Ante ellos se abría un amplio espacio despejado. Por delante, los persas huían hacia las naves, y a su derecha un grupo de jonios corría por la playa. Cinégiro miró a los lados. Alguien se acercó a decirle algo a Esquilo, que asintió y se volvió hacia su hermano.
—El polemarca y el general han muerto. Tú estás al mando.
Cinégiro, ofuscado por el combate y la sangre, tardó unos segundos en asimilar lo que pasaba.
Después recordó las órdenes. En la reunión previa a la batalla, se había concertado que, si conseguían romper las líneas persas, el batallón Ayántide podía dedicarse a perseguir a los enemigos mientras las tribus que formaban a su izquierda acudían a socorrer a sus compañeros del centro.
—¡A por ellos! —exclamó ahora, apuntando con la espada hacia la playa—. ¡Hay que impedir que embarquen y vayan a Atenas! Los ciudadanos de la Ayántide pidieron un esfuerzo más a sus piernas y avanzaron al paso ligero, cargados con toda la impedimenta. La formación se rompió, los más rápidos se adelantaron y se fueron escindiendo en grupos que corrían hacia los barcos alineados en la orilla. Cinégiro pensó que tal vez debería reorganizar a los hombres del batallón, pero enseguida desechó aquella idea. No era necesario volver a formar la falange: los persas estaban aterrorizados, lo había visto en sus ojos.
Fobo se había apoderado de sus almas y ya no las soltaría de entre sus garras, al menos mientras durase la batalla.
Muchos barcos habían zarpado y se alejaban a toda prisa de la costa, pero no muy lejos de ellos unas naves griegas aún no habían terminado de desembarrancar. Los jonios que habían formado junto a los persas estaban embarcando en ellas. Eran los mismos que habían matado al polemarca y al general de su tribu, pensó Cinégiro, y el rencor lo acicateó todavía más.

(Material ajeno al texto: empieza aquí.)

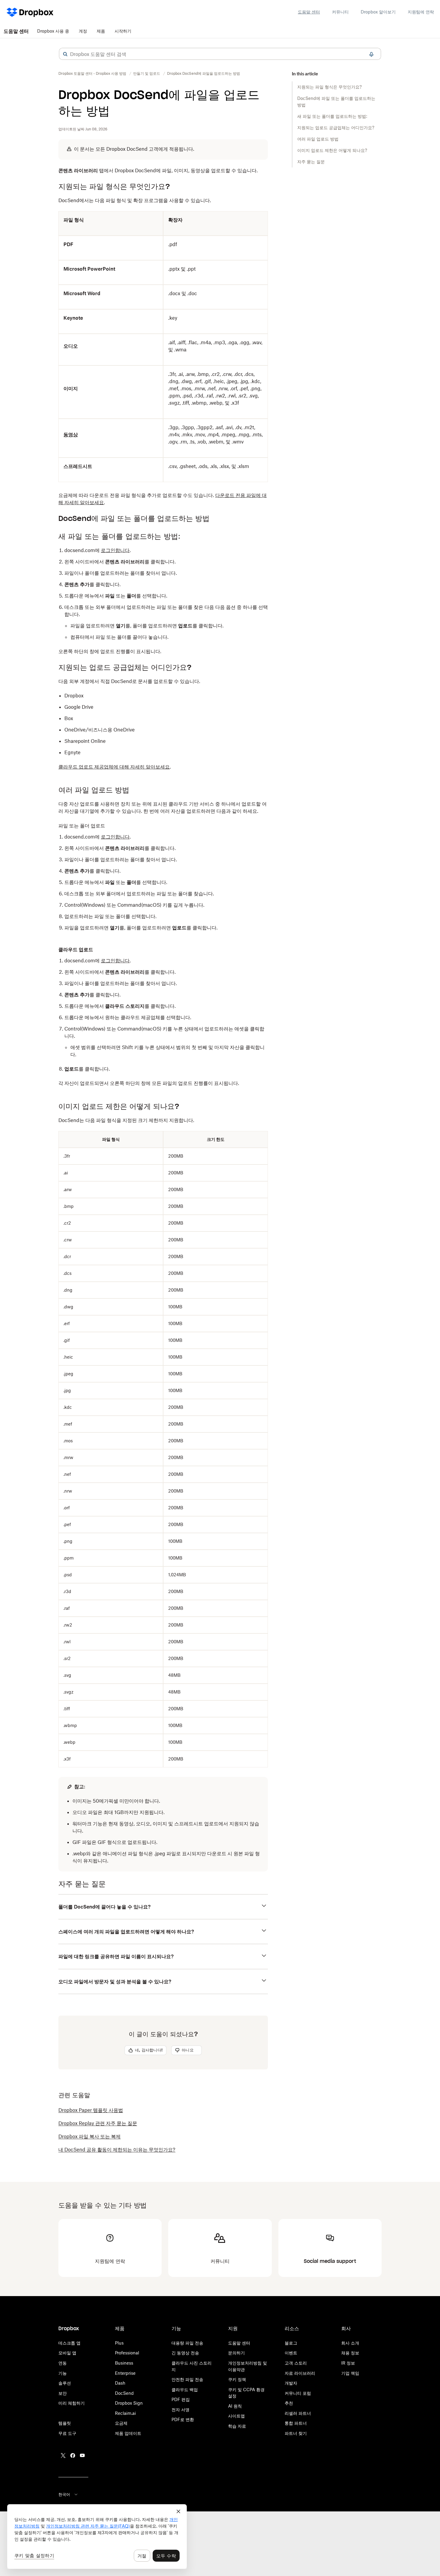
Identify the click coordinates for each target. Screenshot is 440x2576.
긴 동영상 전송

Cinégiro era un atleta de gran resistencia que había ganado varias coronas de laurel en la carrera larga del
dólikhos.
Pronto él y los más rápidos de sus compañeros dejaron atrás a los demás. La primera nave estaba ya a su alcance. Era la mayor de todas, un trirreme pintado de ocre, con un estandarte que representaba a un oso bordado con hilos blancos sobre un fondo rojo, y vistosos adornos de oro en la proa y en la popa.
—¡Vamos a por ese barco! —animó a sus hombres.
Cuanto más corría, menos cansado se encontraba. Se sentía una reencarnación de Aquiles combatiendo junto a las murallas de Troya. El trirreme se bamboleaba ya en las olas someras de la playa. Cinégiro se metió en el agua, y los últimos jonios que aún no habían embarcado se dieron la vuelta para enfrentarse a él y a los hombres que lo seguían.
Se libró un breve combate al pie de la nave. Las aguas se tiñeron de sangre jonia: aquellos traidores a su raza habían arrojado sus escudos por el camino, y ahora se arrepentían. Cinégiro hirió a uno en el muslo y, cuando se agachó, le dio un tajo en el cuello. Sin esperar a ver qué era de su adversario, chapoteó hacia el barco, persiguiendo a los enemigos que trepaban por las sogas. Si se apoderaba de la primera nave, sin duda ganaría el premio al valor delante de todos los atenienses.
Dejó caer el escudo, se colgó la espada al costado y pisó sobre el último remo, cerca de la popa.